* [Task directions]
When you reply, transcribe every line of the data below exactly.

* [Dataset records]
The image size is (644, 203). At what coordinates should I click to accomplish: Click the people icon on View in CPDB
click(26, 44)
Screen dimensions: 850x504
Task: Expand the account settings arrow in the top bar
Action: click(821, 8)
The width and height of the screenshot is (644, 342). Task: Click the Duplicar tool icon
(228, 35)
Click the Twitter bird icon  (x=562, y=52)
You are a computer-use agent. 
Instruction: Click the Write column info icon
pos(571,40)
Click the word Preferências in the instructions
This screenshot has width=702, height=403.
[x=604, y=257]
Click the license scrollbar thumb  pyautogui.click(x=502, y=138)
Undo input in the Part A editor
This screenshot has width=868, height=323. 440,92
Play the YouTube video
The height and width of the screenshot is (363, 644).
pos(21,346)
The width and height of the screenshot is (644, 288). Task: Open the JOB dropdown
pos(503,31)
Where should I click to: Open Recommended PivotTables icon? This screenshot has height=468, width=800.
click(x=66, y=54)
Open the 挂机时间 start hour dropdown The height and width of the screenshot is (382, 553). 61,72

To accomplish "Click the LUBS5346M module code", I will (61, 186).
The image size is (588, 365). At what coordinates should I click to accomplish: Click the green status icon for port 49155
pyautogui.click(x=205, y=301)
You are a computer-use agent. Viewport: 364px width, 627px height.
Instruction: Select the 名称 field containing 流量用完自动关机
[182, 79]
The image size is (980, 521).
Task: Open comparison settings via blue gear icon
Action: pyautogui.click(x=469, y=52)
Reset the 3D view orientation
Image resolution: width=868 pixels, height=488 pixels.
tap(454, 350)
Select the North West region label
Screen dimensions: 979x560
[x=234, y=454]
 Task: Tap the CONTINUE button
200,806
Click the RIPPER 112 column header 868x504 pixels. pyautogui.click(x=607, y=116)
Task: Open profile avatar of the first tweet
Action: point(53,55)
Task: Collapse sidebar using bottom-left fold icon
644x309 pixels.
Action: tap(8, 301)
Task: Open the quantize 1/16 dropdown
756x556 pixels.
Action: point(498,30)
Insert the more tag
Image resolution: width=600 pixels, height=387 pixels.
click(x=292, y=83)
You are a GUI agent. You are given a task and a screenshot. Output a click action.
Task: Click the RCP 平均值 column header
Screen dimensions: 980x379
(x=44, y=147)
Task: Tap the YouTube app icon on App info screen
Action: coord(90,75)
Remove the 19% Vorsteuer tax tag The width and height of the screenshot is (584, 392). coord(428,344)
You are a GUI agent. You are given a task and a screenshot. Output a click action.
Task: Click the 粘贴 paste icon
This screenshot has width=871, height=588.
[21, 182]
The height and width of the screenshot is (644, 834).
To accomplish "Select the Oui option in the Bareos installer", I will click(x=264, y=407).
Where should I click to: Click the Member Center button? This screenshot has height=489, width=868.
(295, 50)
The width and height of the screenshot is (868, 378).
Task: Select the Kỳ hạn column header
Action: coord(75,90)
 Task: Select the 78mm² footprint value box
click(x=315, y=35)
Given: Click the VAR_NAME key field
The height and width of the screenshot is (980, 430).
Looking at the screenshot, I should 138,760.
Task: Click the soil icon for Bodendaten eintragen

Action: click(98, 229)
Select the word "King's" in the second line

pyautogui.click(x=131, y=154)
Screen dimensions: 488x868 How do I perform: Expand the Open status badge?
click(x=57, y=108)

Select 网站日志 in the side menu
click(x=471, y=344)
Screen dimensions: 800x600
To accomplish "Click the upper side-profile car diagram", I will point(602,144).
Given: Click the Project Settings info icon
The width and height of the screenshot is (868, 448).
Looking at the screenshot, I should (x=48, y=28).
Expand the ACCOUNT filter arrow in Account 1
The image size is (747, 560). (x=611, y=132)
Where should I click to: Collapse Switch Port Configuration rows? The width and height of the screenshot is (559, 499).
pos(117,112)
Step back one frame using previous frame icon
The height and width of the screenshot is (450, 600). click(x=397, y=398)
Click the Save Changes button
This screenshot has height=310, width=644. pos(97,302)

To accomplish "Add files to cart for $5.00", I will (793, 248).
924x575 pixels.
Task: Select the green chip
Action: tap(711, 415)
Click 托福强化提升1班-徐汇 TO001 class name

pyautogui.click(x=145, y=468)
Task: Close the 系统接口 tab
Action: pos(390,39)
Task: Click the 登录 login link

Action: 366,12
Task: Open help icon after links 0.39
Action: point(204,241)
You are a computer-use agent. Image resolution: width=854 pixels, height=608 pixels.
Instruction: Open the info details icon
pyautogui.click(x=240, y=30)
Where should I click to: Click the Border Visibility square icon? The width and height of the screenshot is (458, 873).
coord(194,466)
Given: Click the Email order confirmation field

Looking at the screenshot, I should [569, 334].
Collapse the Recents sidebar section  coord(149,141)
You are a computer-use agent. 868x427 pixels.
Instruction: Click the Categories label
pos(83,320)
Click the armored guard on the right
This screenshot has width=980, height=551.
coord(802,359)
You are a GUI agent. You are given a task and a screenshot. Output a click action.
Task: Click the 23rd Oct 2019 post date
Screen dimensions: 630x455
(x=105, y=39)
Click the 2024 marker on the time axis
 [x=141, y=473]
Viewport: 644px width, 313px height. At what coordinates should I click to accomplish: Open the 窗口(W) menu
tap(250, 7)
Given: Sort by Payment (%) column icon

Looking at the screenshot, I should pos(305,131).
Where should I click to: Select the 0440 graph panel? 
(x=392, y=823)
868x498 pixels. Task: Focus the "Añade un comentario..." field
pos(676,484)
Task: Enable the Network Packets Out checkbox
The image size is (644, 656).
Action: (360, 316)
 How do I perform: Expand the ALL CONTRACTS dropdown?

* [Answer]
The image size is (644, 203). At what coordinates should I click to accomplish: Click the people icon on View in CPDB
click(26, 44)
Screen dimensions: 850x504
Task: Expand the account settings arrow in the top bar
Action: click(821, 8)
The width and height of the screenshot is (644, 342). Task: Click the Duplicar tool icon
(228, 35)
Click the Twitter bird icon  (x=562, y=52)
You are a computer-use agent. 
Instruction: Click the Write column info icon
pos(571,40)
Click the word Preferências in the instructions
This screenshot has width=702, height=403.
[x=604, y=257]
Click the license scrollbar thumb  pyautogui.click(x=502, y=138)
Undo input in the Part A editor
This screenshot has width=868, height=323. 440,92
Play the YouTube video
The height and width of the screenshot is (363, 644).
pos(21,346)
The width and height of the screenshot is (644, 288). Task: Open the JOB dropdown
pos(503,31)
Where should I click to: Open Recommended PivotTables icon? This screenshot has height=468, width=800.
click(x=66, y=54)
Open the 挂机时间 start hour dropdown The height and width of the screenshot is (382, 553). 61,72

To accomplish "Click the LUBS5346M module code", I will (61, 186).
The image size is (588, 365). At what coordinates should I click to accomplish: Click the green status icon for port 49155
pyautogui.click(x=205, y=301)
You are a computer-use agent. Viewport: 364px width, 627px height.
Instruction: Select the 名称 field containing 流量用完自动关机
[182, 79]
The image size is (980, 521).
Task: Open comparison settings via blue gear icon
Action: pyautogui.click(x=469, y=52)
Reset the 3D view orientation
Image resolution: width=868 pixels, height=488 pixels.
tap(454, 350)
Select the North West region label
Screen dimensions: 979x560
[x=234, y=454]
 Task: Tap the CONTINUE button
200,806
Click the RIPPER 112 column header 868x504 pixels. pyautogui.click(x=607, y=116)
Task: Open profile avatar of the first tweet
Action: point(53,55)
Task: Collapse sidebar using bottom-left fold icon
644x309 pixels.
Action: tap(8, 301)
Task: Open the quantize 1/16 dropdown
756x556 pixels.
Action: point(498,30)
Insert the more tag
Image resolution: width=600 pixels, height=387 pixels.
click(x=292, y=83)
You are a GUI agent. You are given a task and a screenshot. Output a click action.
Task: Click the RCP 平均值 column header
Screen dimensions: 980x379
(x=44, y=147)
Task: Tap the YouTube app icon on App info screen
Action: coord(90,75)
Remove the 19% Vorsteuer tax tag The width and height of the screenshot is (584, 392). coord(428,344)
You are a GUI agent. You are given a task and a screenshot. Output a click action.
Task: Click the 粘贴 paste icon
This screenshot has width=871, height=588.
[21, 182]
The height and width of the screenshot is (644, 834).
To accomplish "Select the Oui option in the Bareos installer", I will click(x=264, y=407).
Where should I click to: Click the Member Center button? This screenshot has height=489, width=868.
(295, 50)
The width and height of the screenshot is (868, 378).
Task: Select the Kỳ hạn column header
Action: coord(75,90)
 Task: Select the 78mm² footprint value box
click(x=315, y=35)
Given: Click the VAR_NAME key field
The height and width of the screenshot is (980, 430).
Looking at the screenshot, I should 138,760.
Task: Click the soil icon for Bodendaten eintragen

Action: click(98, 229)
Select the word "King's" in the second line

pyautogui.click(x=131, y=154)
Screen dimensions: 488x868 How do I perform: Expand the Open status badge?
click(x=57, y=108)

Select 网站日志 in the side menu
click(x=471, y=344)
Screen dimensions: 800x600
To accomplish "Click the upper side-profile car diagram", I will point(602,144).
Given: Click the Project Settings info icon
The width and height of the screenshot is (868, 448).
Looking at the screenshot, I should (x=48, y=28).
Expand the ACCOUNT filter arrow in Account 1
The image size is (747, 560). (x=611, y=132)
Where should I click to: Collapse Switch Port Configuration rows? The width and height of the screenshot is (559, 499).
pos(117,112)
Step back one frame using previous frame icon
The height and width of the screenshot is (450, 600). click(x=397, y=398)
Click the Save Changes button
This screenshot has height=310, width=644. pos(97,302)

To accomplish "Add files to cart for $5.00", I will (793, 248).
924x575 pixels.
Task: Select the green chip
Action: tap(711, 415)
Click 托福强化提升1班-徐汇 TO001 class name

pyautogui.click(x=145, y=468)
Task: Close the 系统接口 tab
Action: pos(390,39)
Task: Click the 登录 login link

Action: 366,12
Task: Open help icon after links 0.39
Action: point(204,241)
You are a computer-use agent. Image resolution: width=854 pixels, height=608 pixels.
Instruction: Open the info details icon
pyautogui.click(x=240, y=30)
Where should I click to: Click the Border Visibility square icon? The width and height of the screenshot is (458, 873).
coord(194,466)
Given: Click the Email order confirmation field

Looking at the screenshot, I should [569, 334].
Collapse the Recents sidebar section  coord(149,141)
You are a computer-use agent. 868x427 pixels.
Instruction: Click the Categories label
pos(83,320)
Click the armored guard on the right
This screenshot has width=980, height=551.
coord(802,359)
You are a GUI agent. You are given a task and a screenshot. Output a click action.
Task: Click the 23rd Oct 2019 post date
Screen dimensions: 630x455
(x=105, y=39)
Click the 2024 marker on the time axis
 [x=141, y=473]
Viewport: 644px width, 313px height. At what coordinates should I click to accomplish: Open the 窗口(W) menu
tap(250, 7)
Given: Sort by Payment (%) column icon

Looking at the screenshot, I should pos(305,131).
Where should I click to: Select the 0440 graph panel? 
(x=392, y=823)
868x498 pixels. Task: Focus the "Añade un comentario..." field
pos(676,484)
Task: Enable the Network Packets Out checkbox
The image size is (644, 656).
Action: (360, 316)
 How do I perform: Expand the ALL CONTRACTS dropdown?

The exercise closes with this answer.